Today is no day for social issues.

It's not a day for politicians - with their (maybe?) well, but ill-timed intentions - to get a hokey-pokey right or left leg up on the left or right side.

It's not a day for a conversation about race. Or feminism. Whether or not mother's should bare their breasts in public. Or a day to celebrate dogs. Or Josh Duggar. Or Ashley Madison. Or Planned Parenthood.

Today is a day for grief.

Today is a day to hold each other close. Today is a day to remember that life is fragile. Death is serious.

It's a day to remember that none of this is a flash in the pan, a blip on a social media platform. A voyeuristic video.

This is not a day to be fake nice. To write pseudo-encouraging, high and mighty comments (or blog posts) to prove how well-developed and educated and reformed you are. This is not a day for trolling. Or pointing a finger at trolls.
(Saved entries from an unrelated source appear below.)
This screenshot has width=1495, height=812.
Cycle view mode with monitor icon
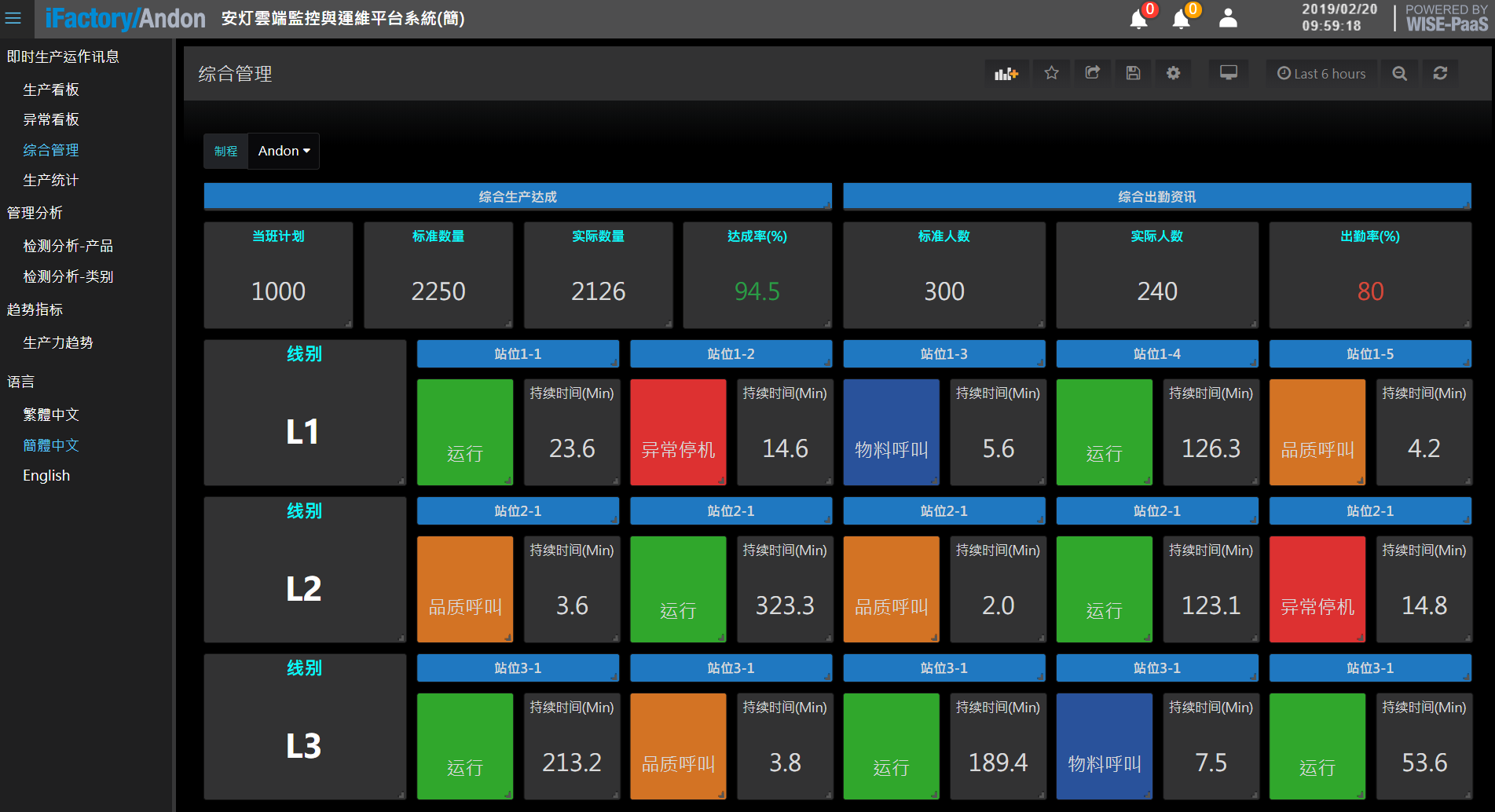coord(1228,73)
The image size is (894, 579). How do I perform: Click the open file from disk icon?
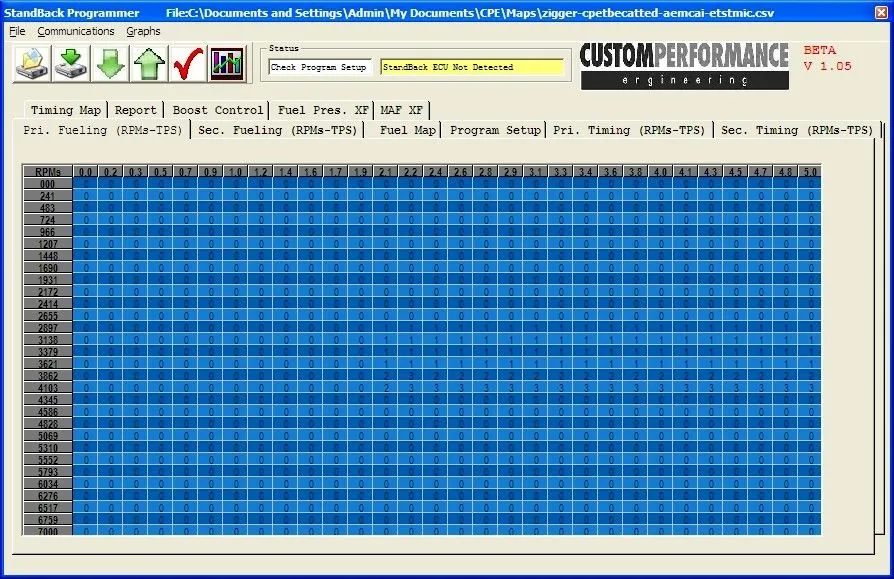tap(31, 64)
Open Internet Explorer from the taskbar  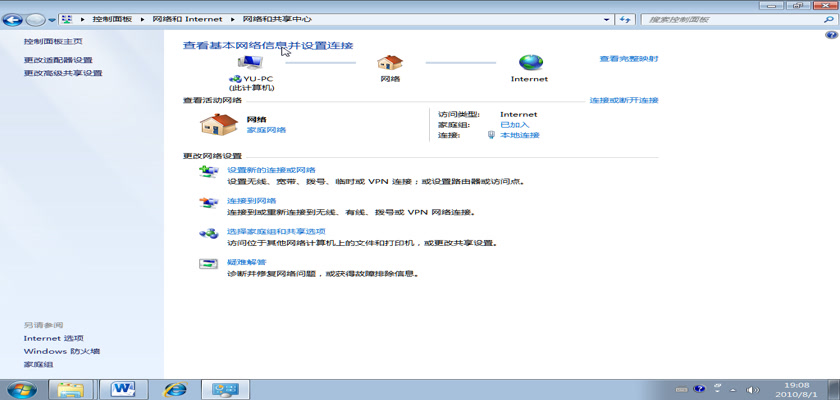pyautogui.click(x=176, y=388)
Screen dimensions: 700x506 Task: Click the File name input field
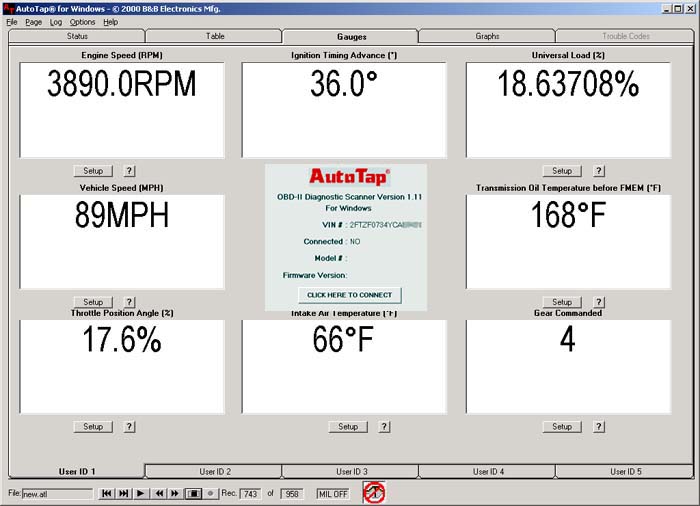coord(57,493)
Trying to reason with the trolls.

There will be no social issues here. Not today.
There will be no stomach twisting arguments. No wringing out of a dirty dish rag, absorbed with white guilt, racism, disagreements, the-way-I-see-its, and acts of swift, curt, illegitimate, lunacy.

This is a day to remember that you could be doing your job one day. You could be pursuing your dream. And someone could, at any moment, end it all.

It's a day for respect. It's a day for memorial.

It's a day to shut up if you can't get along with the rest of the world. Just one day.

There will be plenty to argue about tomorrow.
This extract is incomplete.